Post-SOTY Season: The Capricorn Chasm
Skater of the Year discourse has reached a turning point. In the weeks before last month’s coronation, the internet’s howling monkeys seemed to shriek less about who might win SOTY (wasn’t it obvious?) and more about what the award means. There are those who see professional skateboarders’ fixation on winning something — anything, but especially a trophy from a magazine — as jockish and corny. Some folks miss the days when skaters didn’t campaign for SOTY and the Phelper, rest in peace, seemed to choose the winner on a whim (there’s the story about him deciding to crown Reynolds in 1998 after seeing just one kickflip). There are old guys who claim the award did not always matter so much, that the obsession with “SOTY season” is a recent phenomenon. And then there are others who just really don’t like Mark Suciu.
But when the world’s only literate skateboarder won the award, the conversation died down. Mark Suciu was SOTY, confirmed. The end.
The year, however, was not yet over, and in the following weeks, the world’s videographers squeezed the last line of toothpaste out of the annual content tube. This included the inaugural video from 917’s successor, Limosine, a Bustcrew full-length, and an all-SF Magenta clip. And in the wake of several relentless SOTY campaigns, these videos that all but disqualified themselves from end-of-year award consideration felt refreshingly organic.
Most likely, the skaters in these videos are just not concerned with the Thrasher Magazine award and therefore don’t schedule their video releases around it — Johnny Wilson, for instance, told Heckride that he hadn’t even considered Cyrus Bennett’s potential SOTY candidacy when he released John’s Vid in the final weeks of 2020, adding that he thinks “it’s cool for a video to just pop up and be good.” (It’s a testament to the video’s staying power that John’s Vid was voted 2021’s second-best full-length in the Quartersnacks readers poll.)

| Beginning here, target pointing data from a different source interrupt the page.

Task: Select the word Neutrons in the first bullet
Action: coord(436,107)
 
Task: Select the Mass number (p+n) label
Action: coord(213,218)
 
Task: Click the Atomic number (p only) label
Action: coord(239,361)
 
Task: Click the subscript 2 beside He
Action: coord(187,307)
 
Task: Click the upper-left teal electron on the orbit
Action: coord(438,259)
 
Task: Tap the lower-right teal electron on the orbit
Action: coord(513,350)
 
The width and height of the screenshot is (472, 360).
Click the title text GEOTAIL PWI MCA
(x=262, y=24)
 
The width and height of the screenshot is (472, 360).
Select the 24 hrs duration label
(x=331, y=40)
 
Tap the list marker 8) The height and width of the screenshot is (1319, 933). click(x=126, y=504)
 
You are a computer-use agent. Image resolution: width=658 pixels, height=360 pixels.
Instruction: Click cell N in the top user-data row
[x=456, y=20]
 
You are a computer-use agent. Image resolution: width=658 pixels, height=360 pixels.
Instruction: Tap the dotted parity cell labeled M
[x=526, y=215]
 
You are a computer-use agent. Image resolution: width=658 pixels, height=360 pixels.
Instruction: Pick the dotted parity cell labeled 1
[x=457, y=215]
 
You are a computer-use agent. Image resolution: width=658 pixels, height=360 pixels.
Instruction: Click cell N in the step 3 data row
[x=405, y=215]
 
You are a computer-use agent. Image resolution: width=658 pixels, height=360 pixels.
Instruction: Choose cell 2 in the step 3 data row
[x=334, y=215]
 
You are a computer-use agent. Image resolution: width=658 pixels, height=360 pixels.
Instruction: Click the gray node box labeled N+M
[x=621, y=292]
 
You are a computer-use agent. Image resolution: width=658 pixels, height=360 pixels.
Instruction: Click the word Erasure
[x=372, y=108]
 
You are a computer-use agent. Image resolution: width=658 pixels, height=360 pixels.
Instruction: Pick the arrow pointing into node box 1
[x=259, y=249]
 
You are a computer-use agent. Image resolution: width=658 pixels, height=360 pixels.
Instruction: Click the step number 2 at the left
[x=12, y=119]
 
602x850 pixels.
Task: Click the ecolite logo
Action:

It’s also possible that smaller crews and brands withhold their videos to avoid being drowned out by SOTY madness. Or that some major videos sneak in just under an end-of-year deadline. Or that people release their videos to coincide with the holidays, when viewers might have more free time to enjoy them.
But there is another possibility: what if some skaters and filmers intentionally wait until after the winner is announced to avoid being included in the SOTY chatter, which grows more tiresome each year? What if, as skating expands and the categories of expressive skater and competitive skater become more distinct, even Rusty is coming to be seen as a tryhard’s grail? Yes, we may be witnessing the birth of the cool-guy Capricorn clip. But whether or not the timing of these holiday releases is intentional, it is always a relief to watch them without worrying that they are just means to a decorated end.